» yandex_dataproc_cluster

Manages a Data Proc cluster. For more information, see the official documentation.

» Example Usage

resource "yandex_dataproc_cluster" "foo" {
  depends_on = [yandex_resourcemanager_folder_iam_binding.dataproc]

  bucket      = yandex_storage_bucket.foo.bucket
  description = "Dataproc Cluster created by Terraform"
  name        = "dataproc-cluster"
  labels = {
    created_by = "terraform"
  }
  service_account_id = yandex_iam_service_account.dataproc.id
  zone_id            = "ru-central1-b"

  cluster_config {
    version_id = "1.0"

    hadoop {
      services = ["HDFS", "YARN", "SPARK", "TEZ", "MAPREDUCE", "HIVE"]
      properties = {
        "yarn:yarn.resourcemanager.am.max-attempts" = 5
      }
      ssh_public_keys = [
      file("~/.ssh/id_rsa.pub")]
    }

    subcluster_spec {
      name = "main"
      role = "MASTERNODE"
      resources {
        resource_preset_id = "s2.small"
        disk_type_id       = "network-hdd"
        disk_size          = 16
      }
      subnet_id   = yandex_vpc_subnet.foo.id
      hosts_count = 1
    }

    subcluster_spec {
      name = "data"
      role = "DATANODE"
      resources {
        resource_preset_id = "s2.small"
        disk_type_id       = "network-hdd"
        disk_size          = 16
      }
      subnet_id   = yandex_vpc_subnet.foo.id
      hosts_count = 2
    }
  }
}

resource "yandex_vpc_network" "foo" {}

resource "yandex_vpc_subnet" "foo" {
  zone           = "ru-central1-b"
  network_id     = yandex_vpc_network.foo.id
  v4_cidr_blocks = ["10.1.0.0/24"]
}

resource "yandex_iam_service_account" "dataproc" {
  name        = "dataproc"
  description = "service account to manage Dataproc Cluster"
}

data "yandex_resourcemanager_folder" "foo" {
  folder_id = "some_folder_id"
}

resource "yandex_resourcemanager_folder_iam_binding" "dataproc" {
  folder_id = data.yandex_resourcemanager_folder.foo.id
  role      = "mdb.dataproc.agent"
  members = [
    "serviceAccount:${yandex_iam_service_account.dataproc.id}",
  ]
}

// required in order to create bucket
resource "yandex_resourcemanager_folder_iam_binding" "bucket-creator" {
  folder_id = data.yandex_resourcemanager_folder.foo.id
  role      = "editor"
  members = [
    "serviceAccount:${yandex_iam_service_account.dataproc.id}",
  ]
}

resource "yandex_iam_service_account_static_access_key" "foo" {
  service_account_id = yandex_iam_service_account.dataproc.id
}

resource "yandex_storage_bucket" "foo" {
  depends_on = [
    yandex_resourcemanager_folder_iam_binding.bucket-creator
  ]

  bucket     = "foo"
  access_key = yandex_iam_service_account_static_access_key.foo.access_key
  secret_key = yandex_iam_service_account_static_access_key.foo.secret_key
}

» Argument Reference

The following arguments are supported:

  • name - (Required) Name of a specific Data Proc cluster.
  • cluster_config - (Required) Configuration and resources for hosts that should be created with the cluster. The structure is documented below.
  • service_account_id - (Required) Service account to be used by the Data Proc agent to access resources of Yandex.Cloud. Selected service account should have mdb.dataproc.agent role on the folder where the Data Proc cluster will be located.

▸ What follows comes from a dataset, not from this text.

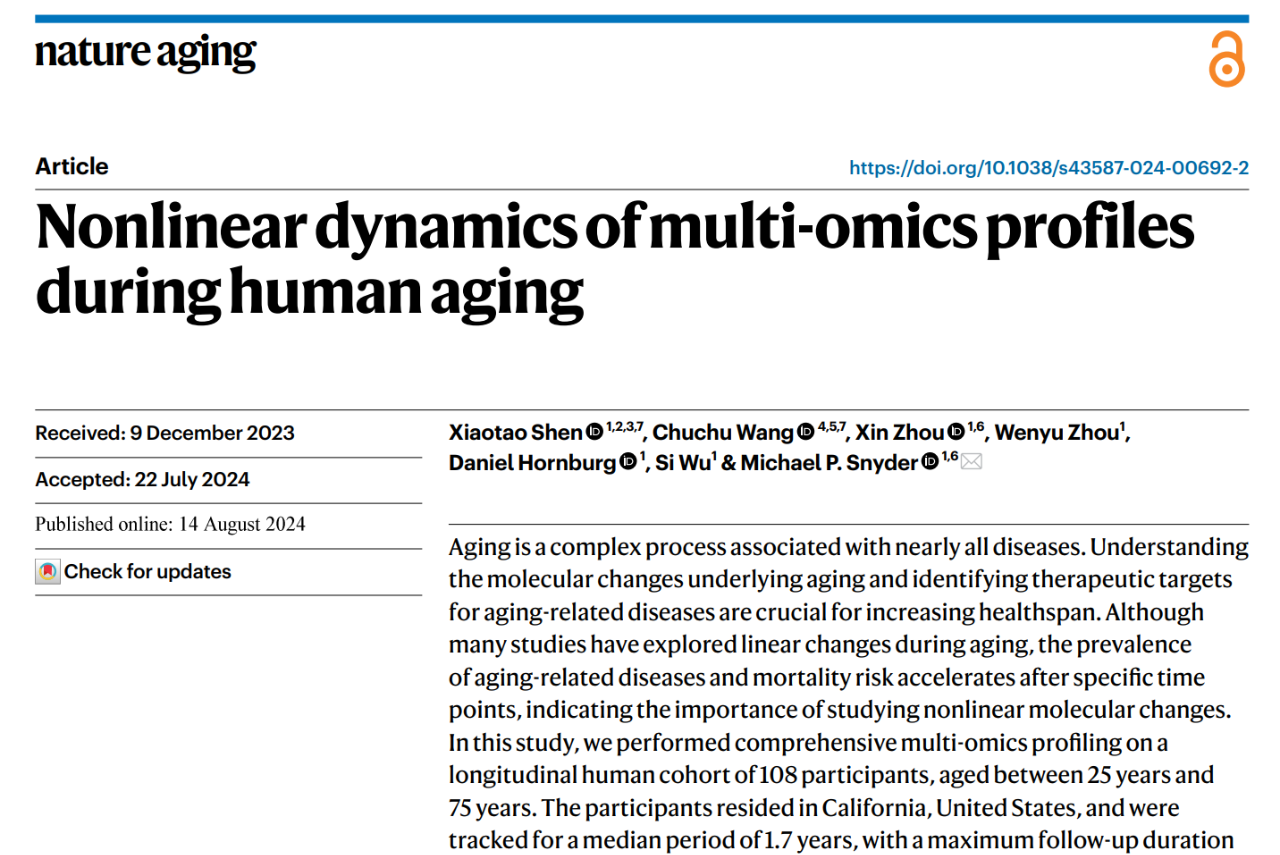Click the Published online 14 August 2024 line
This screenshot has width=1280, height=855.
(x=170, y=524)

  • folder_id - (Optional) ID of the folder to create a cluster in. If it is not provided, the default provider folder is used.
  • bucket - (Optional) Name of the Object Storage bucket to use for Data Proc jobs. Data Proc Agent saves output of job driver's process to specified bucket. In order for this to work service account (specified by the service_account_id argument) should be given permission to create objects within this bucket.
  • description - (Optional) Description of the Data Proc cluster.
  • labels - (Optional) A set of key/value label pairs to assign to the Data Proc cluster.
  • zone_id - (Optional) ID of the availability zone to create cluster in. If it is not provided, the default provider zone is used.

The cluster_config block supports:

  • version_id - (Required) Version of Data Proc image.
  • hadoop - (Optional) Data Proc specific options. The structure is documented below.
  • subcluster_spec - (Required) Configuration of the Data Proc subcluster. The structure is documented below.

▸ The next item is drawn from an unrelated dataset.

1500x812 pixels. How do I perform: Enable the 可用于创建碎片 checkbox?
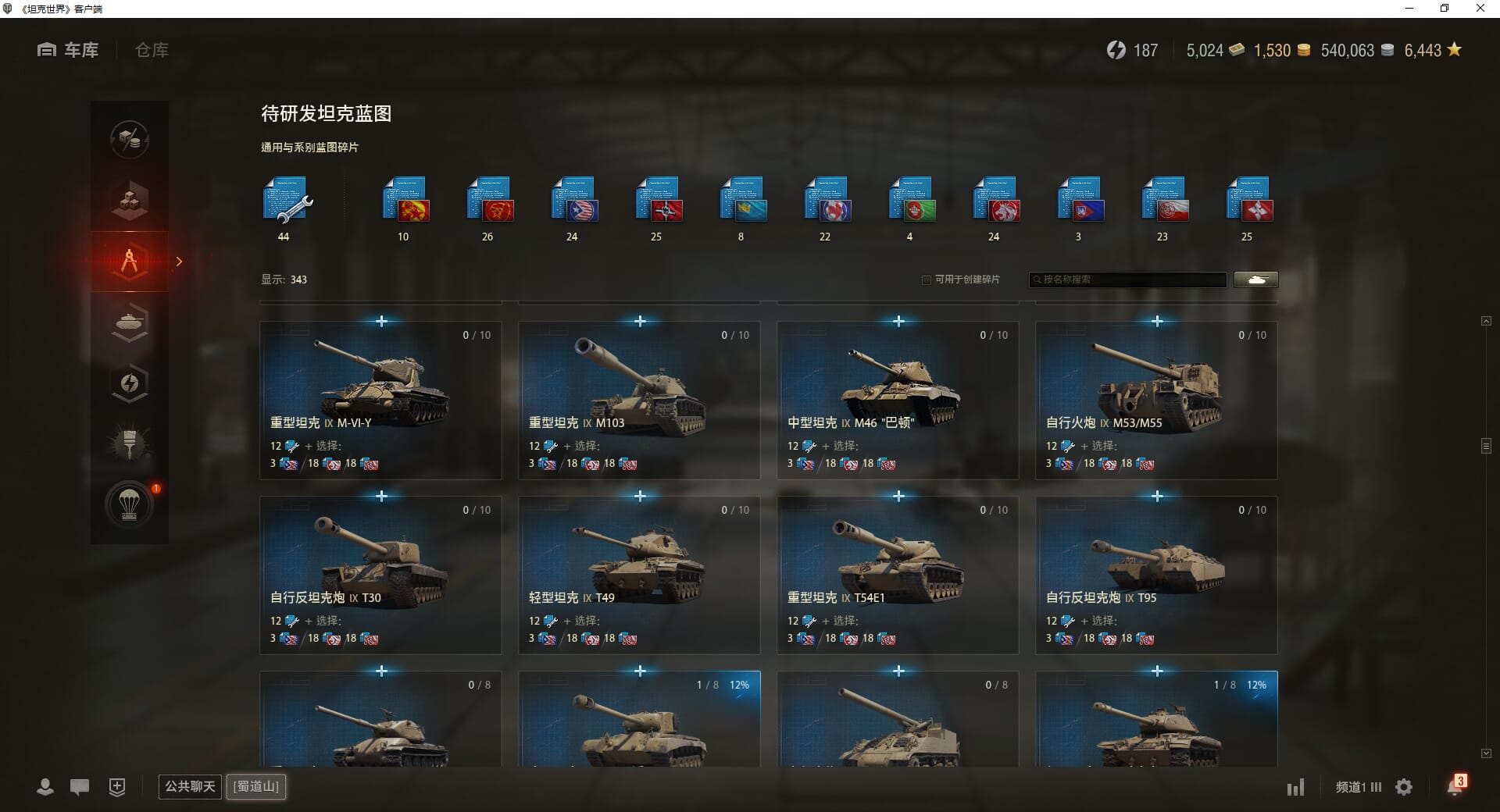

The hadoop block supports:

  • services - (Optional) List of services to run on Data Proc cluster.
  • properties - (Optional) A set of key/value pairs that are used to configure cluster services.
  • ssh_public_keys - (Optional) List of SSH public keys to put to the hosts of the cluster. For information on how to connect to the cluster, see the official documentation.

The subcluster_spec block supports:

  • name - (Required) Name of the Data Proc subcluster.
  • role - (Required) Role of the subcluster in the Data Proc cluster.
  • resources - (Required) Resources allocated to each host of the Data Proc subcluster. The structure is documented below.
  • subnet_id - (Required) The ID of the subnet, to which hosts of the subcluster belong. Subnets of all the subclusters must belong to the same VPC network.
  • hosts_count - (Required) Number of hosts within Data Proc subcluster.

The resources block supports:

  • resource_preset_id - (Required) The ID of the preset for computational resources available to a host. All available presets are listed in the documentation.
  • disk_size - (Required) Volume of the storage available to a host, in gigabytes.
  • disk_type_id - (Optional) Type of the storage of a host. One of network-hdd (default) or network-ssd.

» Attributes Reference

» Import

A cluster can be imported using the id of the resource, e.g.

$ terraform import yandex_dataproc_cluster.foo cluster_id